Google and Facebook: Algorithmic and Social Search

Jeff Atwood recently posted on the declining search quality of Google. After citing issues with spam sites and content farms out-ranking legitimate sites (like his own Stack Overflow), he concludes “Is the next generation of search destined to be less algorithmic and more social?”

I think the stark contrast he asserts between algorithmic search and social search is misleading. Google’s algorithm is social because it treats a link like a vote of approval. It’s not so different from Hacker News or Reddit in that more votes generally mean higher ranking. The problem though is that many of those votes are not trustworthy or valuable. So Google’s real problem is, just like Hacker New’s problem, maintaining a community of good voters.

But defining “good community member” is a hard problem, a hard philosophical problem. What is needed is a set of necessary and sufficient conditions for being a good community member, and harder still a set of conditions that can be measured. We can start by asserting that a good community member links to good websites and/or produces good content. What is a good website, what is good content? Well, those are also hard problems, let’s just say good is some combination of accurate, informative, useful, interesting, etc. and move on. Is a lot of unique visitors sufficient for being a good community member? Doesn’t seem so, the content farms and spam sites get many uniques (largely from Google itself, but traffic from Google shouldn’t factor into any ranking decisions because it would be circular; more traffic from Google leads to higher rankings which leads to more traffic from Google. You’d not get a meaningful ranking that way.). Maybe high traffic is not sufficient, but what about necessary? Surely not, someone could start a site with nothing but excellent links and content, but get hardly any traffic. There are many factors which determine how much traffic a site gets, and good content/links is only one of them. So if not necessary, nor sufficient, is traffic a good surrogate for quality? Meaning, do higher traffic sites tend to be higher quality? If they do then traffic could be used for ranking. This process needs to be repeated for every measurable quality of a website, maybe sites with certain words or phrases on them tend to be higher quality, or maybe sites with more Twitter mentions are better, etc.
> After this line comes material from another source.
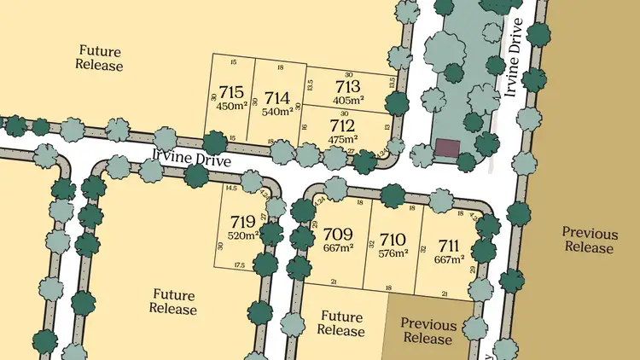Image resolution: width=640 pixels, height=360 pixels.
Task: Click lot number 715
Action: coord(231,92)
Facebook skirts around this issue by defining a good community member as your friend. The problem with this is two-fold: friends do not always produce good links, and nobody has enough friends to provide links to all the long-tail content they’d want. Solving the first problem is going to require some filtering (either by algorithm or by hand; maybe they will ask you to rate your friend’s interestingness and promote interesting friend’s links). Solving the second problem is going to make the first problem far, far worse. If you had enough friends to provide you with all the links you’d want, you’d have too many friends and never find any of the links you’d want.

The one that wins at search is going to be the one that figures out what a good community member is and how to measure it.